(EXERCISE) Repeat all of the records exactly, leaving out the pictures.

(AVAILABLE RECORDS)
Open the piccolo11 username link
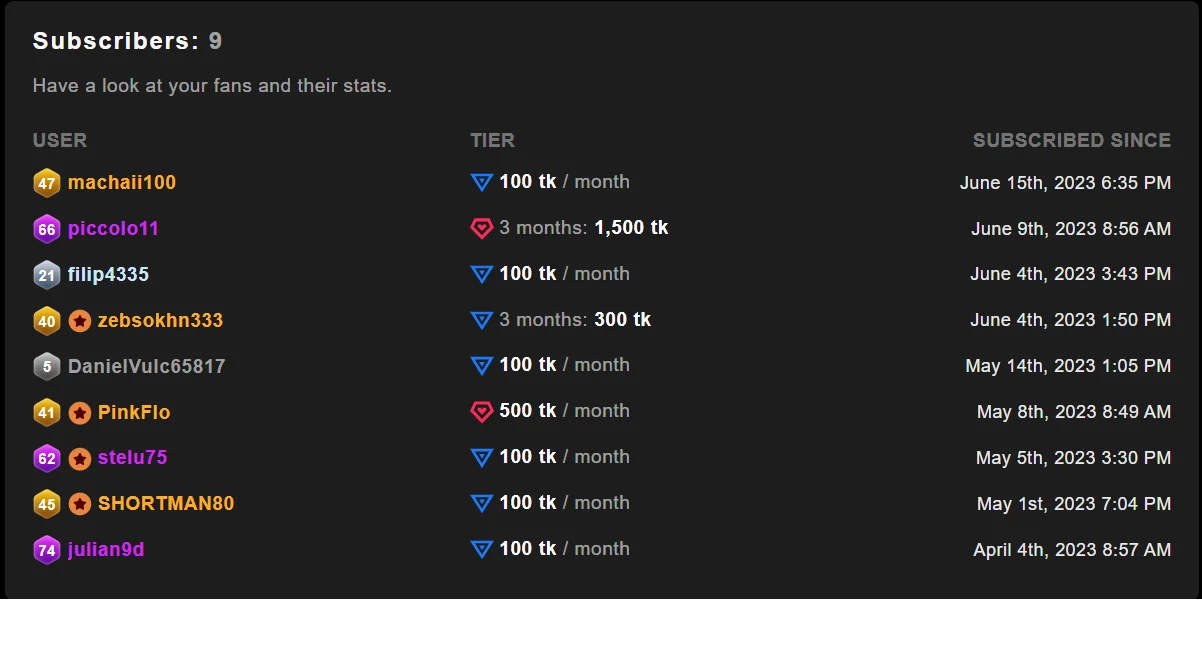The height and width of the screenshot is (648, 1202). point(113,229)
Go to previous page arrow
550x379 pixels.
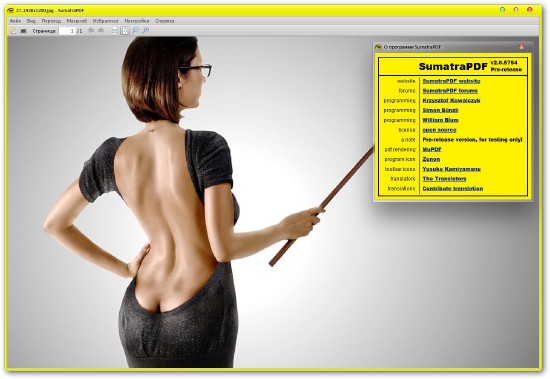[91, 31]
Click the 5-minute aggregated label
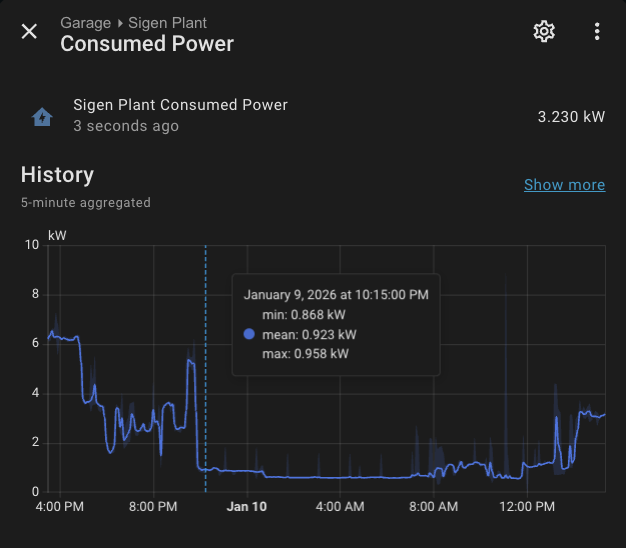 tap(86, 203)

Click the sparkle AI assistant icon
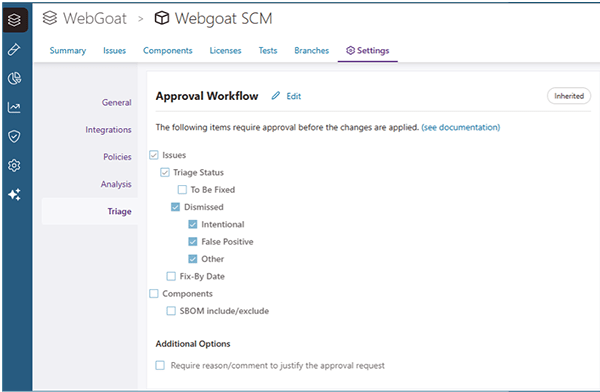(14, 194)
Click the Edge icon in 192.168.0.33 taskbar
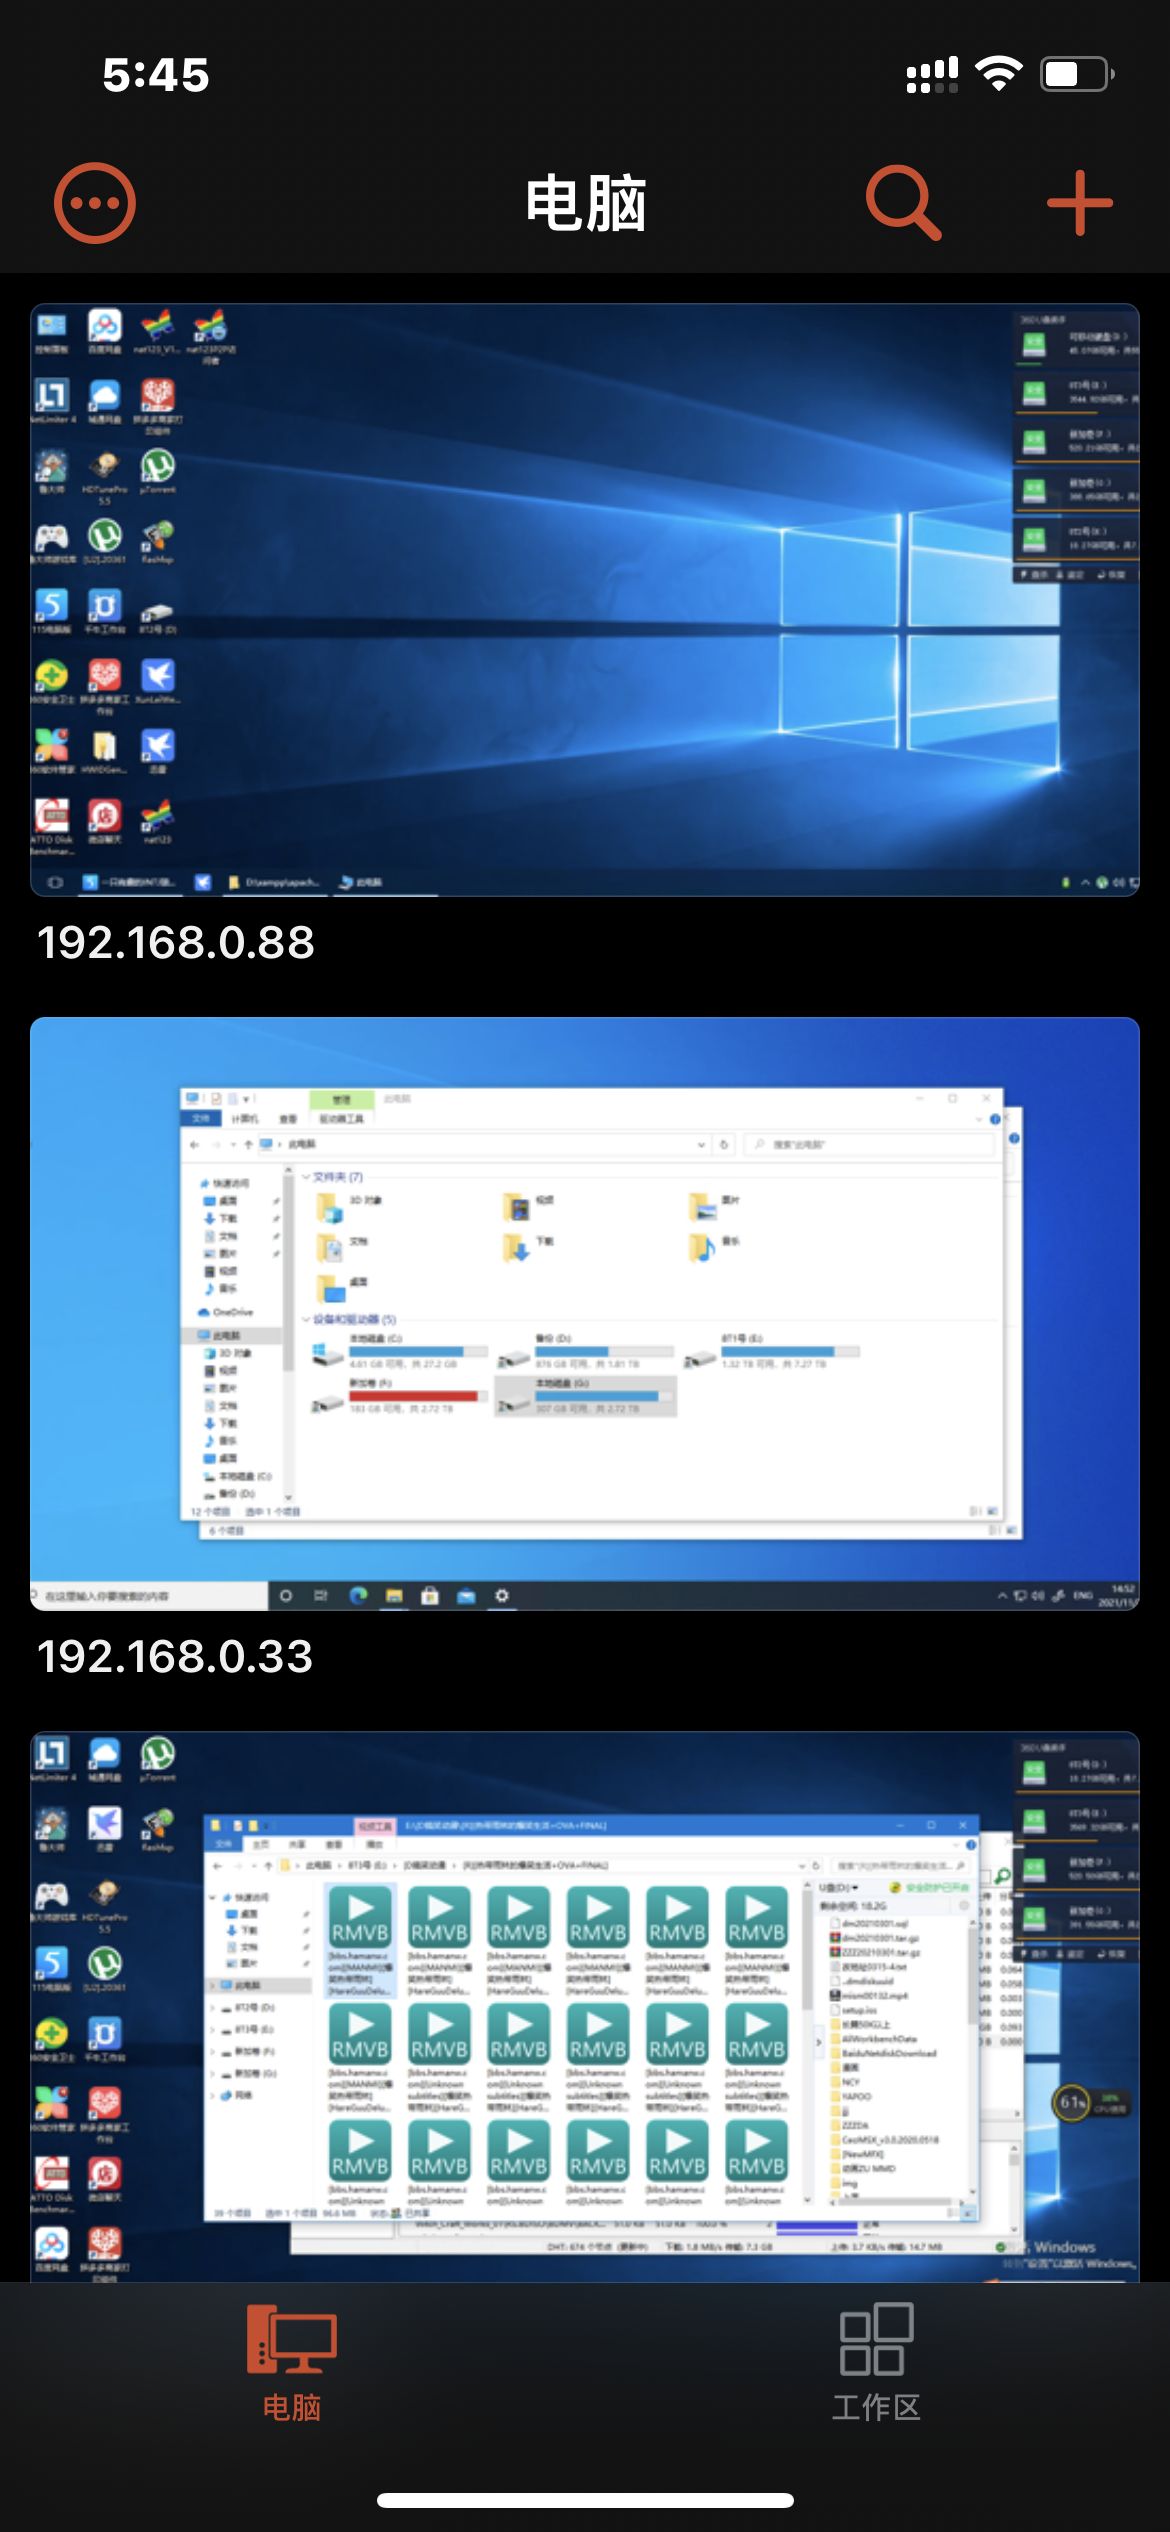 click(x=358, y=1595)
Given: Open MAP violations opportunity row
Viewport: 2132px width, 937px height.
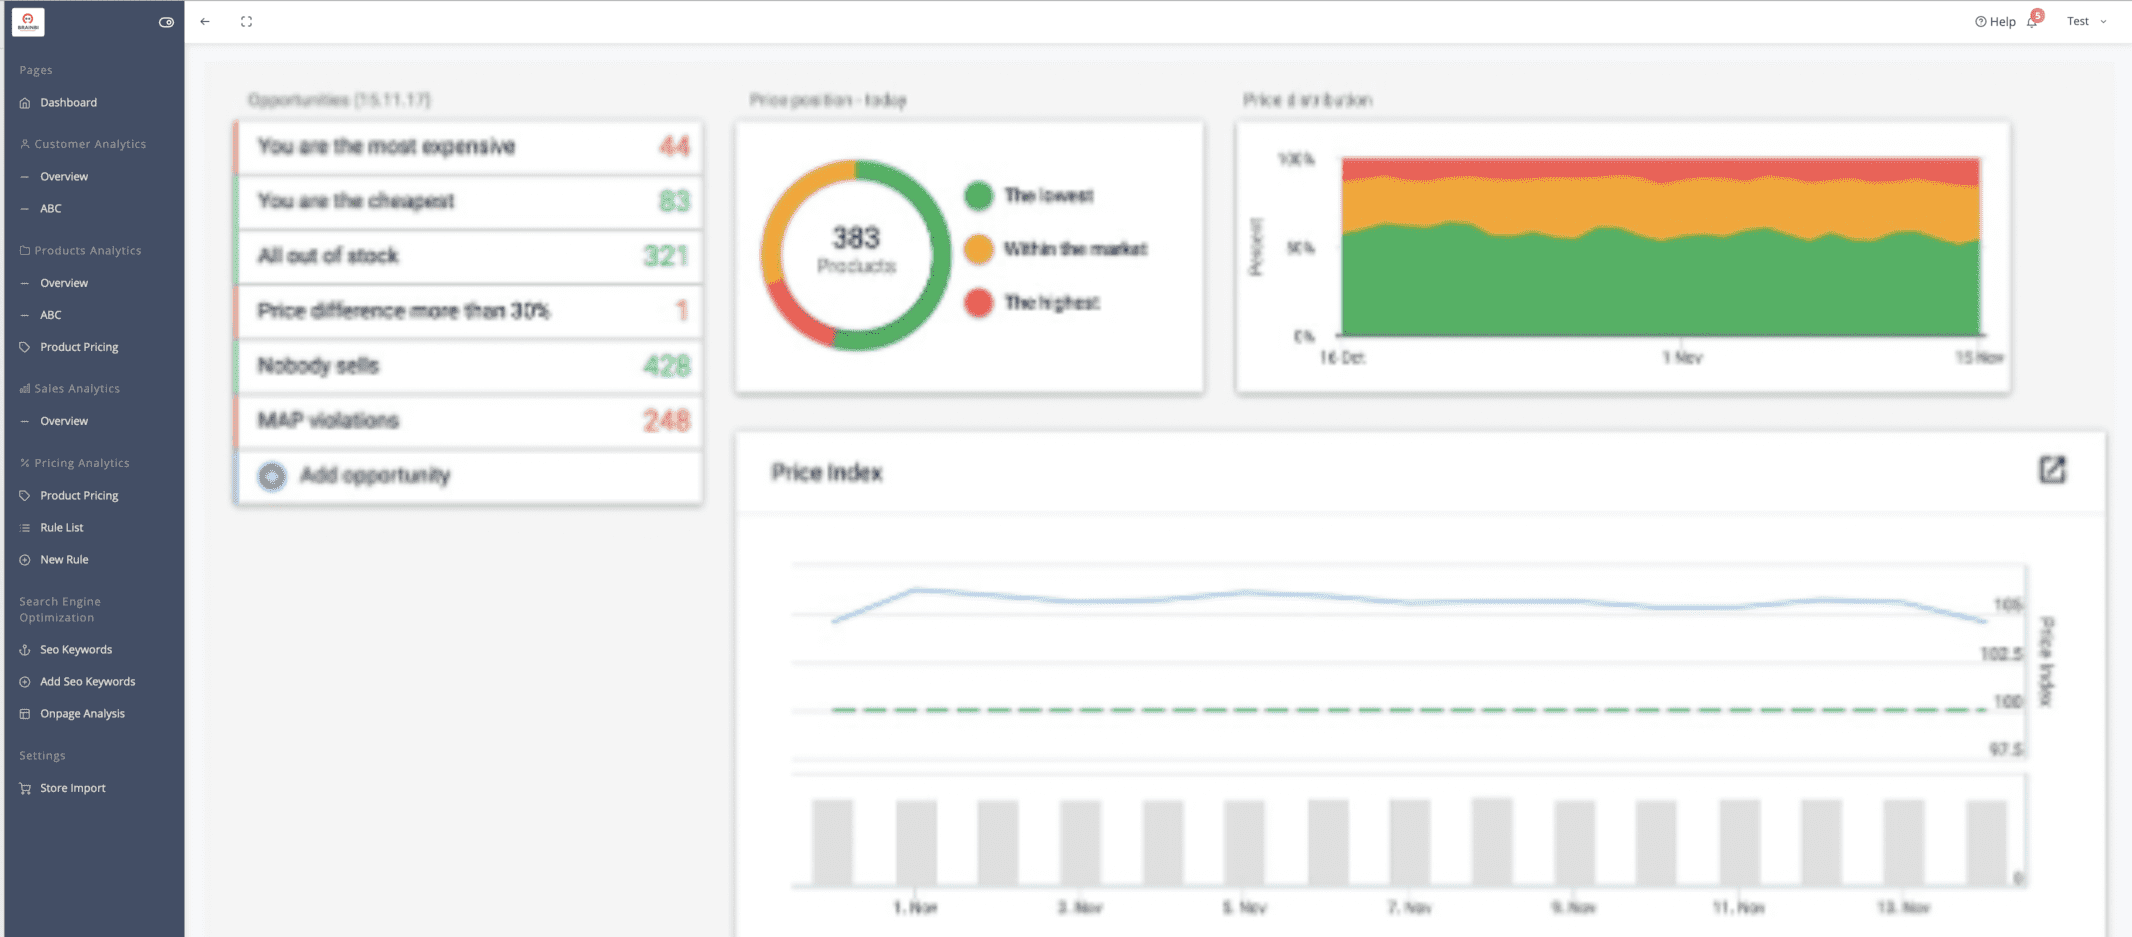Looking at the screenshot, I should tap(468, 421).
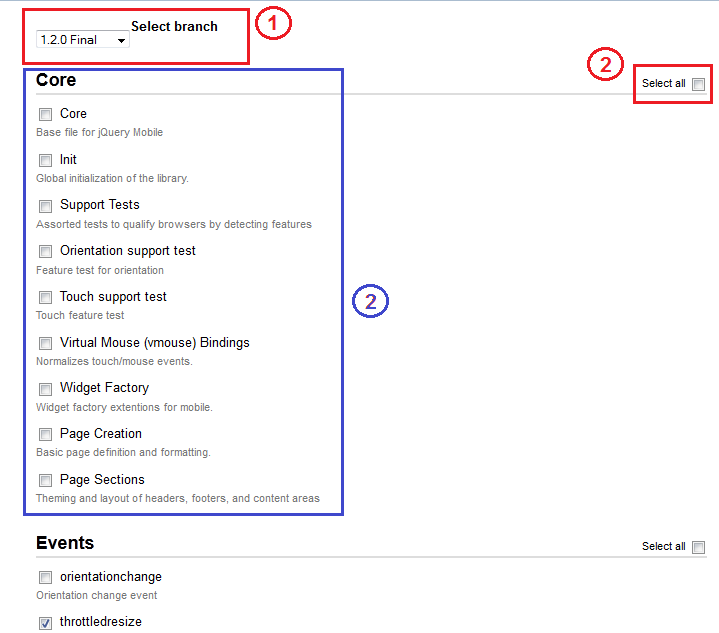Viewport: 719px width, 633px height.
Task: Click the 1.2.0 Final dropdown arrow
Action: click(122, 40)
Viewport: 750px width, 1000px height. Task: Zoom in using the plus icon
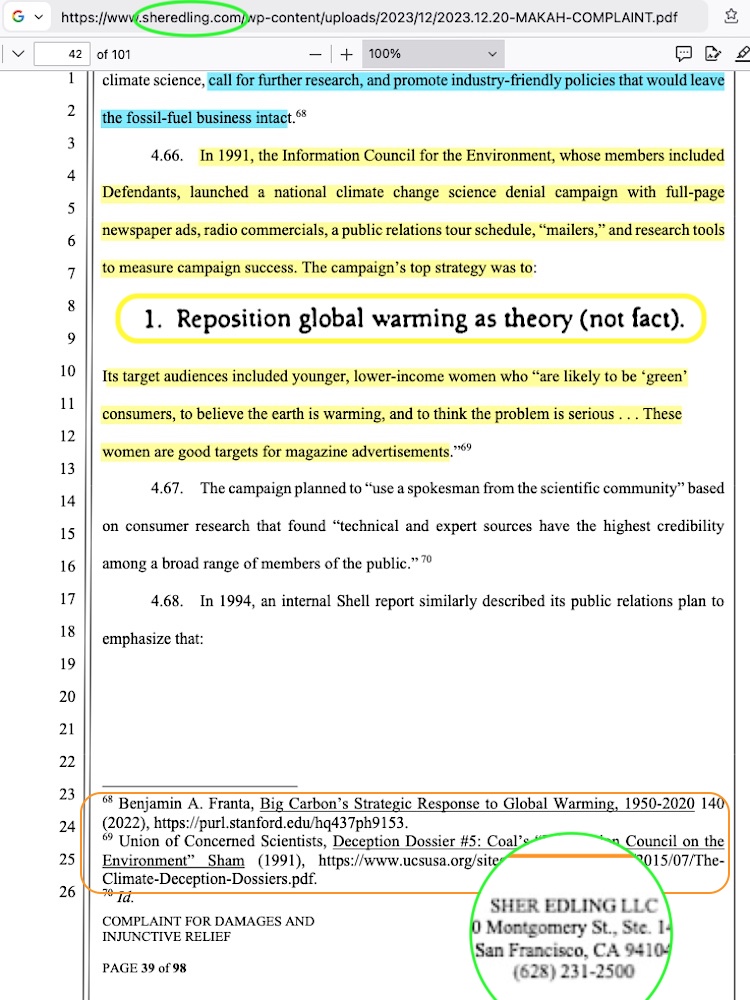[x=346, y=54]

(TASK OUTPUT)
Open the piccolo11 username link
The height and width of the screenshot is (648, 1202). point(113,229)
Go to previous page arrow
550x379 pixels.
[91, 31]
Click the 5-minute aggregated label
 tap(86, 203)

Click the sparkle AI assistant icon
(14, 194)
Click the Edge icon in 192.168.0.33 taskbar
 click(x=358, y=1595)
Given: Open MAP violations opportunity row
Viewport: 2132px width, 937px height.
Looking at the screenshot, I should tap(468, 421).
Viewport: 719px width, 633px height.
Task: Click the 1.2.0 Final dropdown arrow
Action: click(122, 40)
Viewport: 750px width, 1000px height. Task: Zoom in using the plus icon
[x=346, y=54]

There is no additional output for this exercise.